*TRY IT:* Please write out all of the records below exactly as they appear.

(PROVIDED RECORDS)

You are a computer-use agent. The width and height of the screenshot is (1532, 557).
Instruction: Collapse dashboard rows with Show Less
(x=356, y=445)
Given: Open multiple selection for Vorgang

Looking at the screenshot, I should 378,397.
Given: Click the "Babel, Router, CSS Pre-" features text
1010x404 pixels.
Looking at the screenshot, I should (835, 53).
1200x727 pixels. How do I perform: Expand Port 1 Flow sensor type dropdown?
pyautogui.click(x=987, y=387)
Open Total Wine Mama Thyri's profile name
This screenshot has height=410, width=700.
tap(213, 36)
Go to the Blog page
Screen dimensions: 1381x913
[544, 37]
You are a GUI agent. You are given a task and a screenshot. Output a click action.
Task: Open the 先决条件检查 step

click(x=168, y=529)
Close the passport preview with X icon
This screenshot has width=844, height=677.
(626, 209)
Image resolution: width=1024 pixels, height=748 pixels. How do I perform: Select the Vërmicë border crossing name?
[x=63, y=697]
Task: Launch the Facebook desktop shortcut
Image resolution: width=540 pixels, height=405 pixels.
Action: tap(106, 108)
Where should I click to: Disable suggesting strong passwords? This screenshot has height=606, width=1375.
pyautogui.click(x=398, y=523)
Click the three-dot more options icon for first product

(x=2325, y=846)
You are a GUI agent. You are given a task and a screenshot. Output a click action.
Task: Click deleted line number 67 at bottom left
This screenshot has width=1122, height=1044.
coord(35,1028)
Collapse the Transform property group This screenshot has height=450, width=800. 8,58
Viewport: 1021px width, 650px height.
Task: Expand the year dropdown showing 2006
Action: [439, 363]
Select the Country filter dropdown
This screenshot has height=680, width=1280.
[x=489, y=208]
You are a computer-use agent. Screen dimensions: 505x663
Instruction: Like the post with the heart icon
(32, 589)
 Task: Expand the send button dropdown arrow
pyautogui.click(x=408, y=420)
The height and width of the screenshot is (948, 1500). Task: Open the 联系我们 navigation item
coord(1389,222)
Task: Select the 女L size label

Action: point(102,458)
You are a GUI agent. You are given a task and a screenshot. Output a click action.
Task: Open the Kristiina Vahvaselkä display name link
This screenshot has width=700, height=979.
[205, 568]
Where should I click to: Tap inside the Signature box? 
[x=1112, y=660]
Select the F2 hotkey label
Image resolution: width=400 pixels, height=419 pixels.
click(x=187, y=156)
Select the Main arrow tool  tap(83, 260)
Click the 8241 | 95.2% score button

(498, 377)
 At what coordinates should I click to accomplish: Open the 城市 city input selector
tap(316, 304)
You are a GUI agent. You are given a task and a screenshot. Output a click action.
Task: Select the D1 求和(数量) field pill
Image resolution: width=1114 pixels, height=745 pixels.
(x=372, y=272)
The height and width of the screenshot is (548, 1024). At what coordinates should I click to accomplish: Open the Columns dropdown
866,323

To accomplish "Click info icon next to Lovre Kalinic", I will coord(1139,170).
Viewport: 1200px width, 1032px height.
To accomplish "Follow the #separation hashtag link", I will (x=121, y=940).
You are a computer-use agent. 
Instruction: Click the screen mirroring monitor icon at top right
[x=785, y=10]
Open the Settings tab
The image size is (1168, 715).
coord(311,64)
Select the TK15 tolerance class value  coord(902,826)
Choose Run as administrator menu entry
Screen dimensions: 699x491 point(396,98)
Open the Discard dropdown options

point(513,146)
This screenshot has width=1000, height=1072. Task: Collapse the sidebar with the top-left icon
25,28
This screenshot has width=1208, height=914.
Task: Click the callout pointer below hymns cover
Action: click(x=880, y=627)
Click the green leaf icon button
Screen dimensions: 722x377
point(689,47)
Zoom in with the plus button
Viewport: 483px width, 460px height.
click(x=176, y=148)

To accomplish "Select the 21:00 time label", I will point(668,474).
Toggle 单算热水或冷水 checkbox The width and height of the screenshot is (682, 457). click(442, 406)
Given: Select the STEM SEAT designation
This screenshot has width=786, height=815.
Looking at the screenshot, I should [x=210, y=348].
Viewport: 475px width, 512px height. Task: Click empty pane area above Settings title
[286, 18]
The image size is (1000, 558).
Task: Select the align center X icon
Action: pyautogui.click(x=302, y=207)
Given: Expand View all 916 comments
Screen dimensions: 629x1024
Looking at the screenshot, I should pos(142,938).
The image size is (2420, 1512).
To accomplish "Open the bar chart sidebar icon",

(End PROVIDED RECORDS)

*ANSWER SECTION:*
You are a computer-use agent. The width and height of the screenshot is (1532, 557).
Instruction: Collapse dashboard rows with Show Less
(x=356, y=445)
Given: Open multiple selection for Vorgang

Looking at the screenshot, I should 378,397.
Given: Click the "Babel, Router, CSS Pre-" features text
1010x404 pixels.
Looking at the screenshot, I should (835, 53).
1200x727 pixels. How do I perform: Expand Port 1 Flow sensor type dropdown?
pyautogui.click(x=987, y=387)
Open Total Wine Mama Thyri's profile name
This screenshot has height=410, width=700.
tap(213, 36)
Go to the Blog page
Screen dimensions: 1381x913
[544, 37]
You are a GUI agent. You are given a task and a screenshot. Output a click action.
Task: Open the 先决条件检查 step

click(x=168, y=529)
Close the passport preview with X icon
This screenshot has width=844, height=677.
(626, 209)
Image resolution: width=1024 pixels, height=748 pixels. How do I perform: Select the Vërmicë border crossing name?
[x=63, y=697]
Task: Launch the Facebook desktop shortcut
Image resolution: width=540 pixels, height=405 pixels.
Action: tap(106, 108)
Where should I click to: Disable suggesting strong passwords? This screenshot has height=606, width=1375.
pyautogui.click(x=398, y=523)
Click the three-dot more options icon for first product

(x=2325, y=846)
You are a GUI agent. You are given a task and a screenshot. Output a click action.
Task: Click deleted line number 67 at bottom left
This screenshot has width=1122, height=1044.
coord(35,1028)
Collapse the Transform property group This screenshot has height=450, width=800. 8,58
Viewport: 1021px width, 650px height.
Task: Expand the year dropdown showing 2006
Action: [439, 363]
Select the Country filter dropdown
This screenshot has height=680, width=1280.
[x=489, y=208]
You are a computer-use agent. Screen dimensions: 505x663
Instruction: Like the post with the heart icon
(32, 589)
 Task: Expand the send button dropdown arrow
pyautogui.click(x=408, y=420)
The height and width of the screenshot is (948, 1500). Task: Open the 联系我们 navigation item
coord(1389,222)
Task: Select the 女L size label

Action: point(102,458)
You are a GUI agent. You are given a task and a screenshot. Output a click action.
Task: Open the Kristiina Vahvaselkä display name link
This screenshot has width=700, height=979.
[205, 568]
Where should I click to: Tap inside the Signature box? 
[x=1112, y=660]
Select the F2 hotkey label
Image resolution: width=400 pixels, height=419 pixels.
click(x=187, y=156)
Select the Main arrow tool  tap(83, 260)
Click the 8241 | 95.2% score button

(498, 377)
 At what coordinates should I click to accomplish: Open the 城市 city input selector
tap(316, 304)
You are a GUI agent. You are given a task and a screenshot. Output a click action.
Task: Select the D1 求和(数量) field pill
Image resolution: width=1114 pixels, height=745 pixels.
(x=372, y=272)
The height and width of the screenshot is (548, 1024). At what coordinates should I click to accomplish: Open the Columns dropdown
866,323

To accomplish "Click info icon next to Lovre Kalinic", I will coord(1139,170).
Viewport: 1200px width, 1032px height.
To accomplish "Follow the #separation hashtag link", I will (x=121, y=940).
You are a computer-use agent. 
Instruction: Click the screen mirroring monitor icon at top right
[x=785, y=10]
Open the Settings tab
The image size is (1168, 715).
coord(311,64)
Select the TK15 tolerance class value  coord(902,826)
Choose Run as administrator menu entry
Screen dimensions: 699x491 point(396,98)
Open the Discard dropdown options

point(513,146)
This screenshot has width=1000, height=1072. Task: Collapse the sidebar with the top-left icon
25,28
This screenshot has width=1208, height=914.
Task: Click the callout pointer below hymns cover
Action: click(x=880, y=627)
Click the green leaf icon button
Screen dimensions: 722x377
point(689,47)
Zoom in with the plus button
Viewport: 483px width, 460px height.
click(x=176, y=148)

To accomplish "Select the 21:00 time label", I will point(668,474).
Toggle 单算热水或冷水 checkbox The width and height of the screenshot is (682, 457). click(442, 406)
Given: Select the STEM SEAT designation
This screenshot has width=786, height=815.
Looking at the screenshot, I should [x=210, y=348].
Viewport: 475px width, 512px height. Task: Click empty pane area above Settings title
[286, 18]
The image size is (1000, 558).
Task: Select the align center X icon
Action: pyautogui.click(x=302, y=207)
Given: Expand View all 916 comments
Screen dimensions: 629x1024
Looking at the screenshot, I should pos(142,938).
The image size is (2420, 1512).
To accomplish "Open the bar chart sidebar icon",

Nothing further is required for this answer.